The Devil All The Time is a story that takes place in 1957, whose action revolves around “two piddlin’ places” a ten-hour drive away from one another – as the film’s compelling voice-over informs us. Those places are Knockemstiff, Ohio (where Pollock himself was born) and Cold Creek, West Virginia, and they are home to a series of wonderfully sinister protagonists – from a twisted couple made of a “bait” (Riley Keough, of Mad Max: Fury Road) and a “shooter” (Jason Clarke, of Zero Dark Thirty) to a priest with unconventional ideas of what constitutes sacrifice and prayer; from a crooked sheriff (Stan) to a generation of preacher-loving young women (Eliza Scanlen, of Little Women and Mia Wasikowska, of Alice in Wonderland), there’s a weird, immoral personality for every taste.

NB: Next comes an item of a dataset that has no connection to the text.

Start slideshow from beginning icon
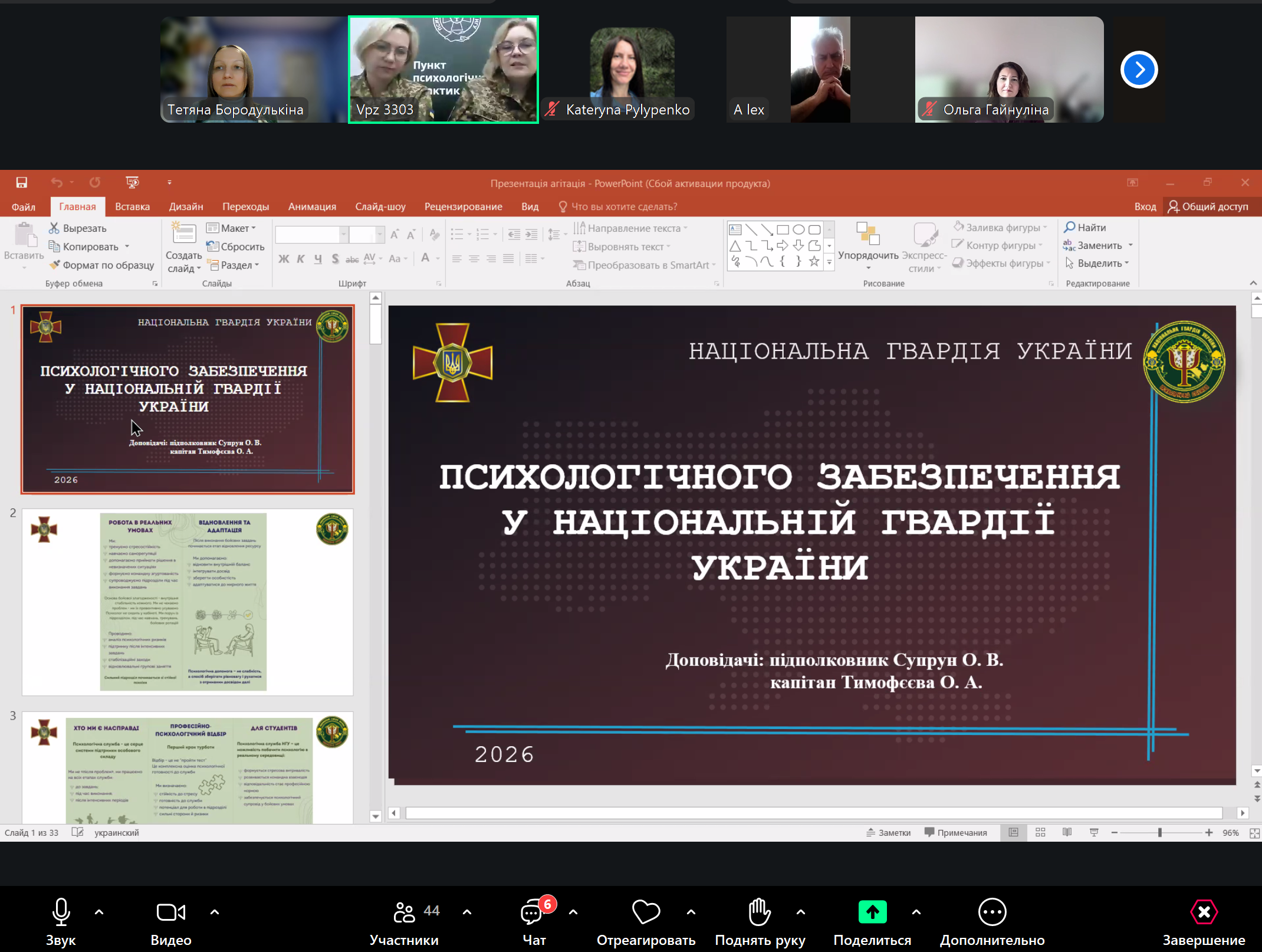 point(132,183)
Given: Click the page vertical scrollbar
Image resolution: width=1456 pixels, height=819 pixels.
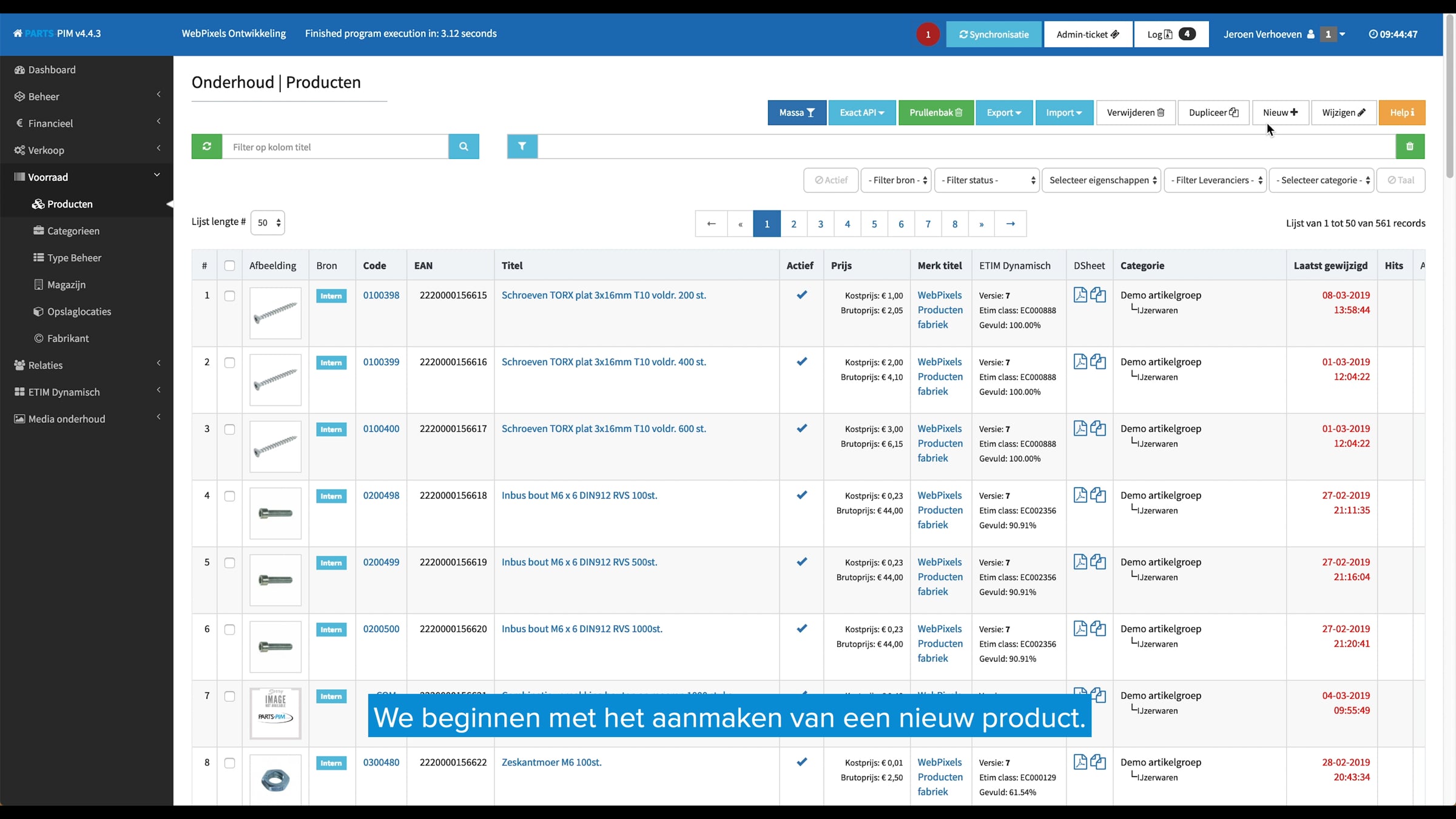Looking at the screenshot, I should click(1449, 97).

Yet, the film mainly revolves around Arvin Russell, whom we first come to know as a 9-year-old child (Michael Banks Repeta) who was robbed of his childhood and raised to know violence at an early age, before losing everything and everyone he ever cared for to meaningless acts of violence committed by ignorant people with extreme ideals and religious beliefs. It’s only nearly an hour into the film that a grown-up Arvin (Tom Holland) appears, wearing the scars of his violent past but still carrying the same determination and humanity that defined his younger self.

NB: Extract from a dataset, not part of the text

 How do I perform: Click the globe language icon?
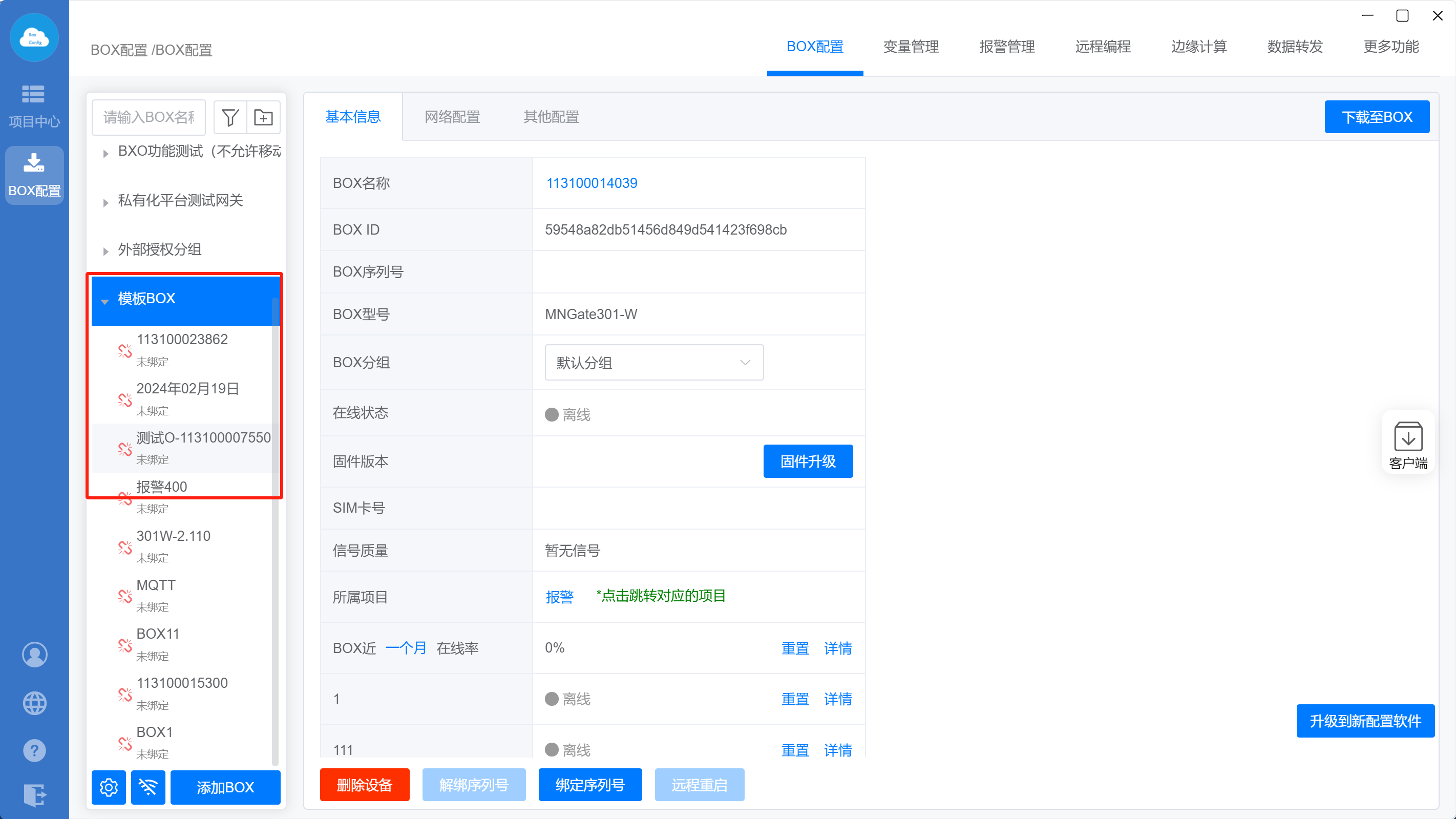(x=34, y=703)
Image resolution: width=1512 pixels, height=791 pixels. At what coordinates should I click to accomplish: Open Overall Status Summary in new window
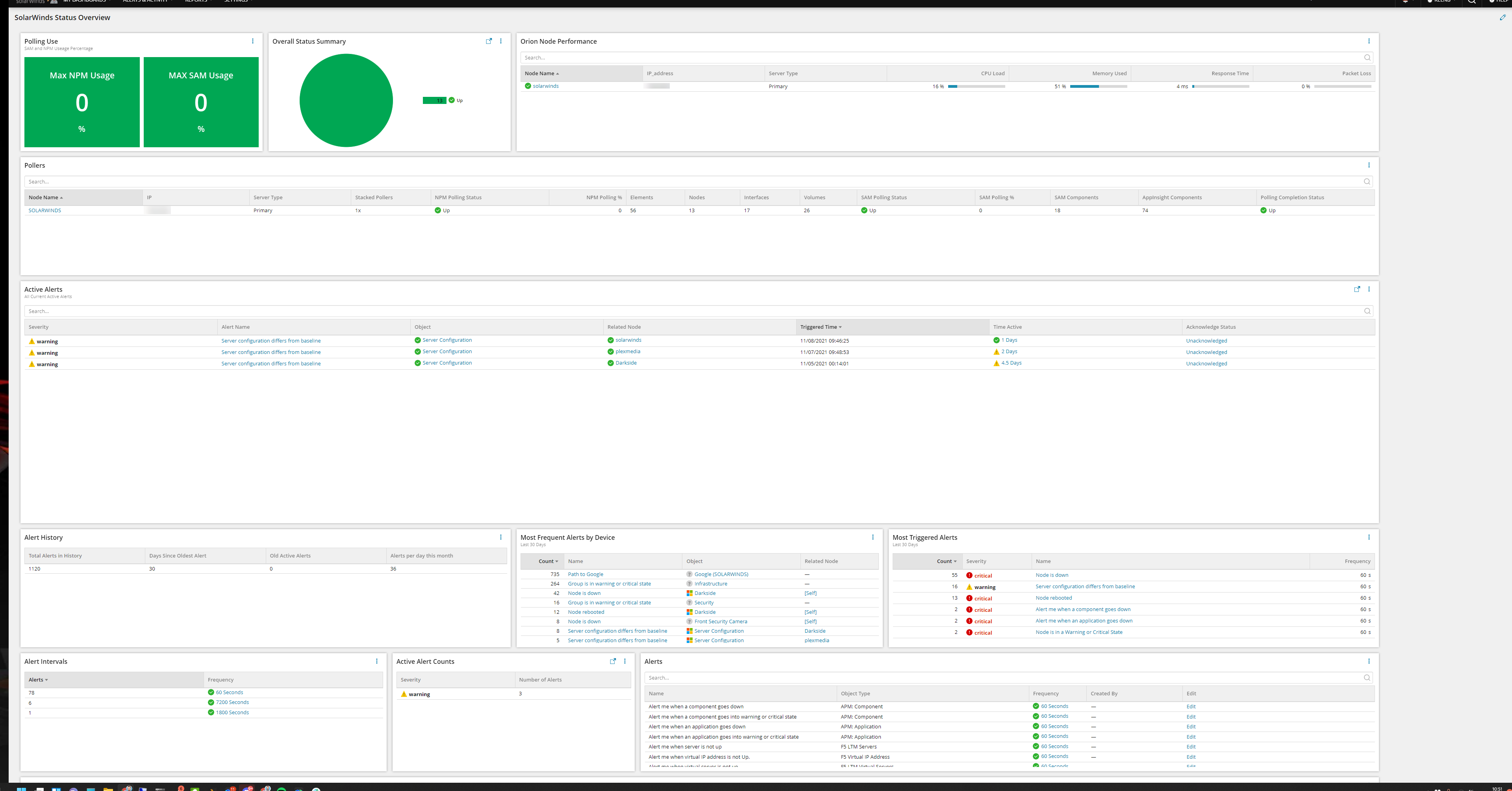(488, 41)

As we follow Arvin, the film also takes us back and forth in time, carefully selecting the moments we do and do not get to see. We witness an equal mix of highly disturbing, violent acts and darkly humorous dialogues that tackle intense material with the same kind of irony that can be found in films like Bad Times at the El Royale or Extremely Wicked, Shockingly Evil and Vile. When the recipe works, the film delivers compelling, thought-provoking scenes that might even make you shed a tear. When it doesn’t, it makes for puzzling storytelling, and you’ll find yourself confused by The Devil All The Time‘s many timelines, characters and settings, as compelling as they may be.
Ultimately, you’ll disregard The Devil All The Time‘s flaws, and you’ll find yourself focusing on the good, as this slow-burning drama finally reaches its full potential, delivering a magnificent, meaningful ending. If Campos’s film isn’t always clear on what it wants to be, it’s at the very end that its powerful message can be grasped, and it’s worth every single confusing plot twist. As violent and unsettling as it is, The Devil All The Time is not about vengeance and punishment, no matter how hard it tries to make you believe it is. This slow-burning drama is ultimately about compassion, and it teaches you that peace can be found, even after a century of violence and abuse, by learning from the past and embracing who we are.
The Devil All The Time releases globally on Netflix September 16.